> _What you will do_
Copy the records word for word, beginning at the line that contains "Open filament settings" and stopping after the line that contains "Image resolution: width=1365". Leave the pictures out of your answer.

> _Record set_
********
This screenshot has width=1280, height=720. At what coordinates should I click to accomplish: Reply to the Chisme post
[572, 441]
********
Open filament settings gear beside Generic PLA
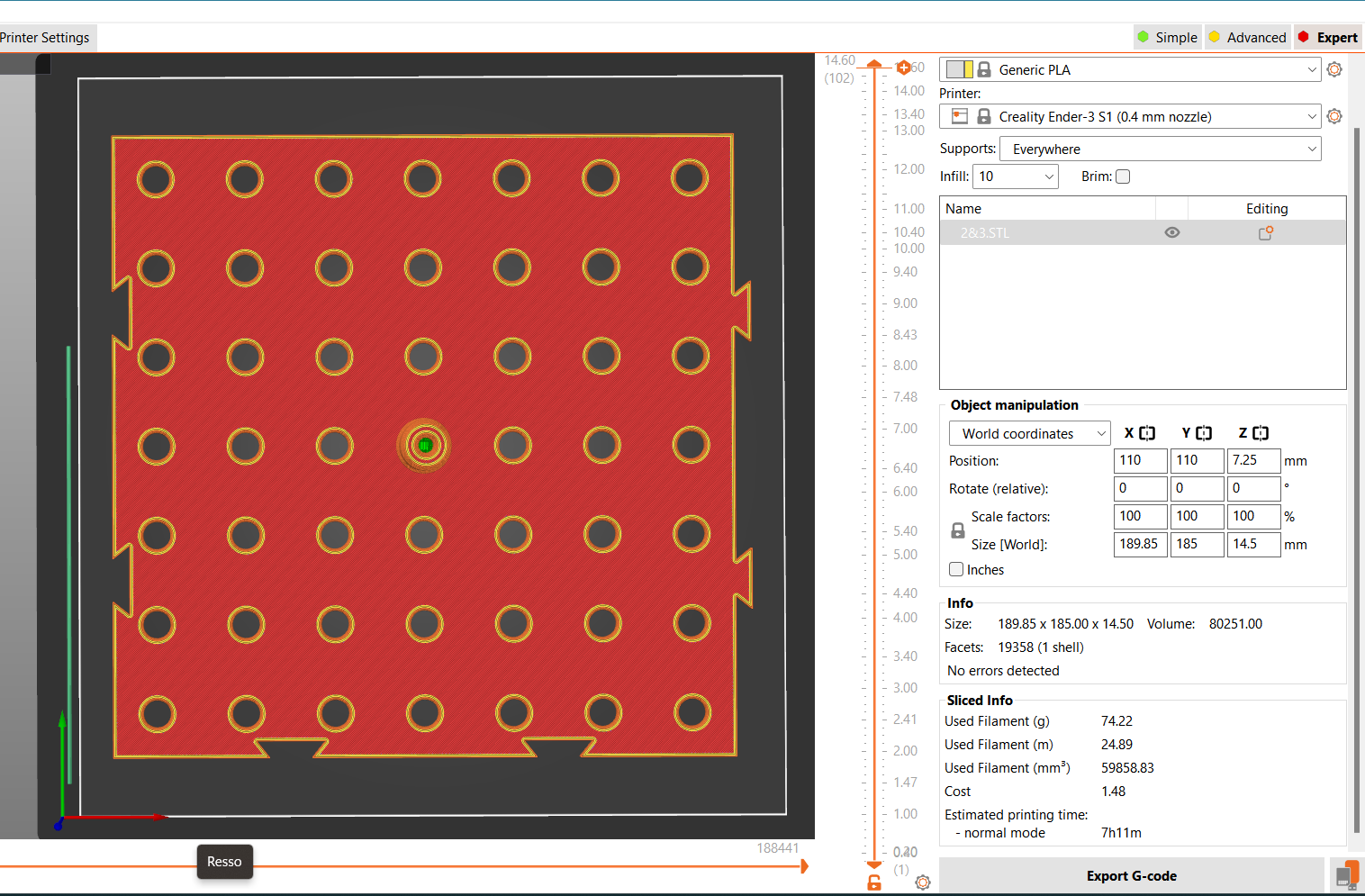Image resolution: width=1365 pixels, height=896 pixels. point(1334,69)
********
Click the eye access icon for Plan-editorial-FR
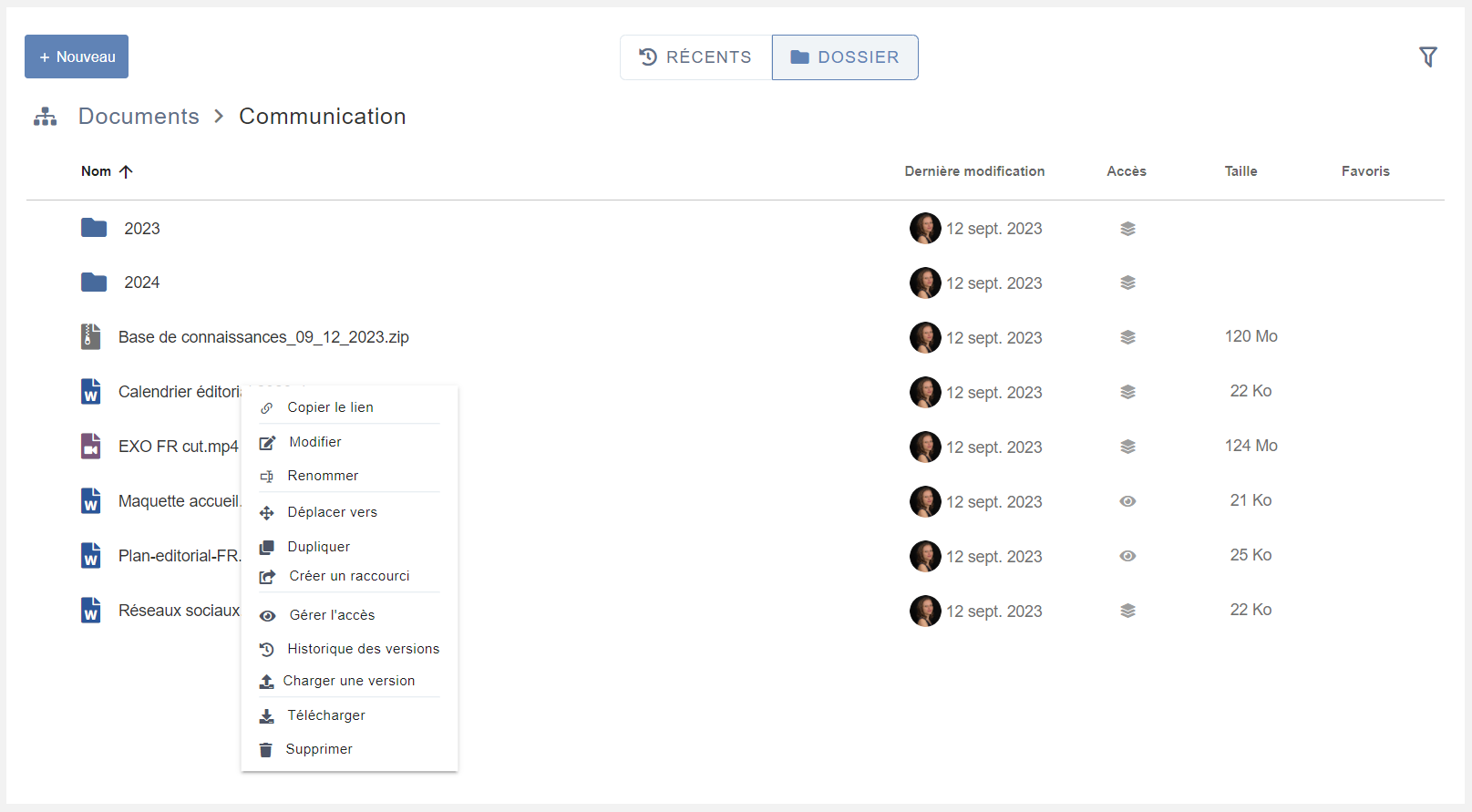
********
> _Written solution_
Open filament settings gear beside Generic PLA
Image resolution: width=1365 pixels, height=896 pixels. point(1334,69)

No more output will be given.